Error Message: Strand is neither '+' nor '-'!

ERROR nextflow.processor.TaskProcessor - Error executing process > 'NFCORE_RNASEQ:RNASEQ:PREPARE_GENOME:MAKE_TRANSCRIPTS_FASTA (rsem/Panopea-generosa-v1.0.fa)'
Caused by:
  Process `NFCORE_RNASEQ:RNASEQ:PREPARE_GENOME:MAKE_TRANSCRIPTS_FASTA (rsem/Panopea-generosa-v1.0.fa)` terminated with an error exit status (255)
Command executed:
  rsem-prepare-reference \
      --gtf Panopea-generosa-v1.0_genes.gtf \
      --num-threads 28 \
       \
      rsem/Panopea-generosa-v1.0.fa \
      rsem/genome
  
  cp rsem/genome.transcripts.fa .
  
  cat <<-END_VERSIONS > versions.yml
  "NFCORE_RNASEQ:RNASEQ:PREPARE_GENOME:MAKE_TRANSCRIPTS_FASTA":
      rsem: $(rsem-calculate-expression --version | sed -e "s/Current version: RSEM v//g")
      star: $(STAR --version | sed -e "s/STAR_//g")
  END_VERSIONS
Command exit status:
  255
Command output:
  rsem-extract-reference-transcripts rsem/genome 0 Panopea-generosa-v1.0_genes.gtf None 0 rsem/Panopea-generosa-v1.0.fa
  "rsem-extract-reference-transcripts rsem/genome 0 Panopea-generosa-v1.0_genes.gtf None 0 rsem/Panopea-generosa-v1.0.fa" failed!

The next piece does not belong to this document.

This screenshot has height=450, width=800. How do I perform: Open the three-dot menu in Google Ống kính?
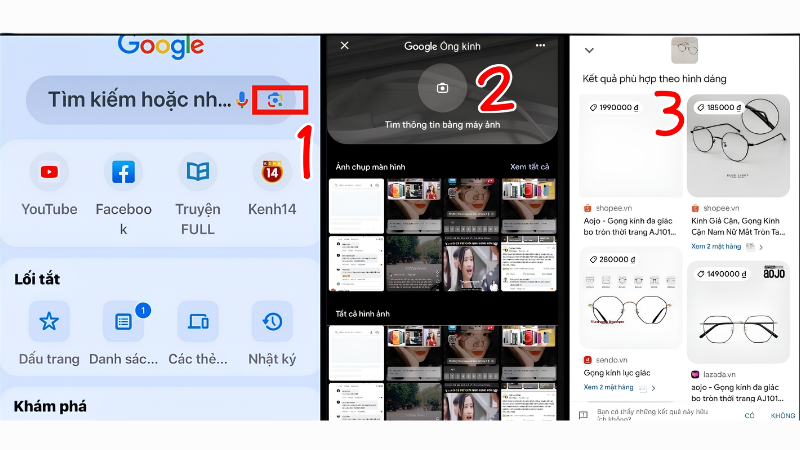pyautogui.click(x=540, y=45)

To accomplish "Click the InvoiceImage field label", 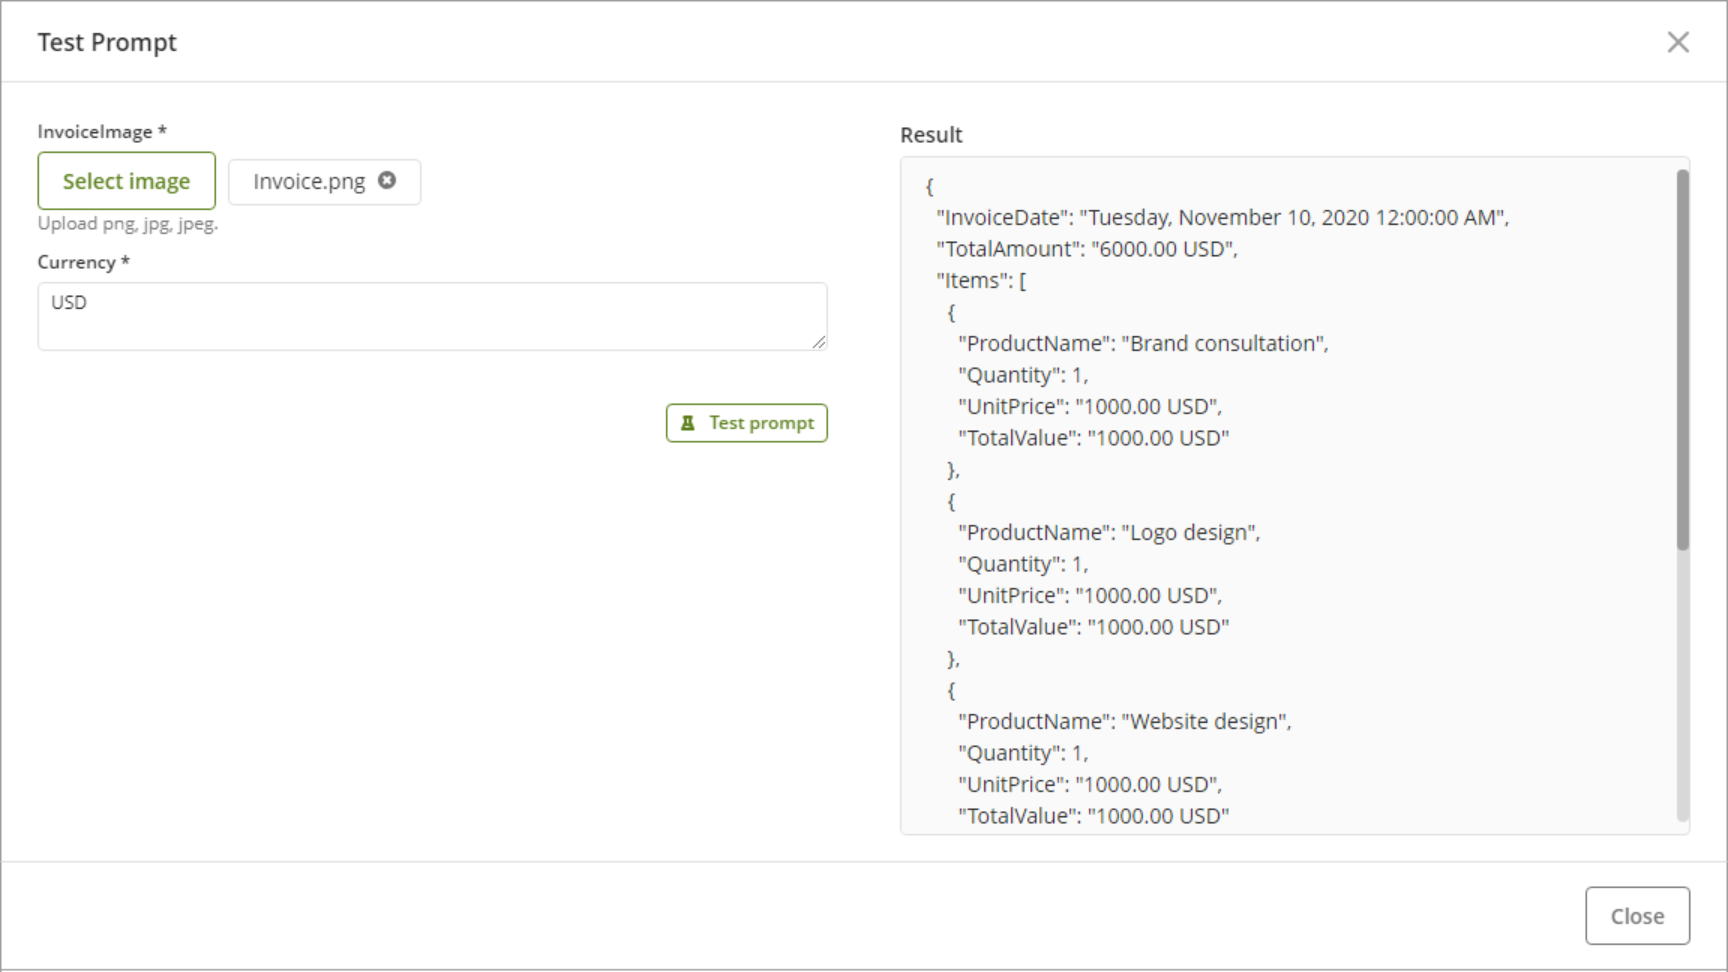I will point(95,132).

Plase check if you provide correct parameters/options for the pipeline!
Command error:
  The GTF file might be corrupted!
  Stop at line : Scaffold_02    GenSAS_5d82b316cd298-trnascan   transcript      27467   27541   38.1    .       .       transcript_id "21513.GS22252506.PGEN_.tRNA00000001"; gene_id "21513.GS22252506.PGEN_.tRNA00000001"; Name "Thr"; anti_codon "CGT"; gene_no "1376";

Solution:

As it turns out, this wasn’t an issue with the pipeline, it’s really an issue with how RSEM handles GTF strand parsing. Even though the GFF spec indicates that strand column can be one of +, -, ., or ?, RSEM only parses for + or -. And, as it turns out, our genome GFF has some . for strand info. Looking through our “merged” GenSAS GFF, it turns out there are two sets of annotations that only have . for strand info (GenSAS_5d82b316cd298-trnascan & RNAmmer-1.2). So, the decision needed to be made if we should convert these sets strands to an “artificial” value (e.g. set all of them to +), or eliminate them from the input GFF. I ended up converting GenSAS_5d82b316cd298-trnascan strand to + and eliminated RNAmmer-1.2 from the final input GFF.

Overall, it was a bit of an arduos process, but it’s all running now… Will update if I encounter any more hurdles.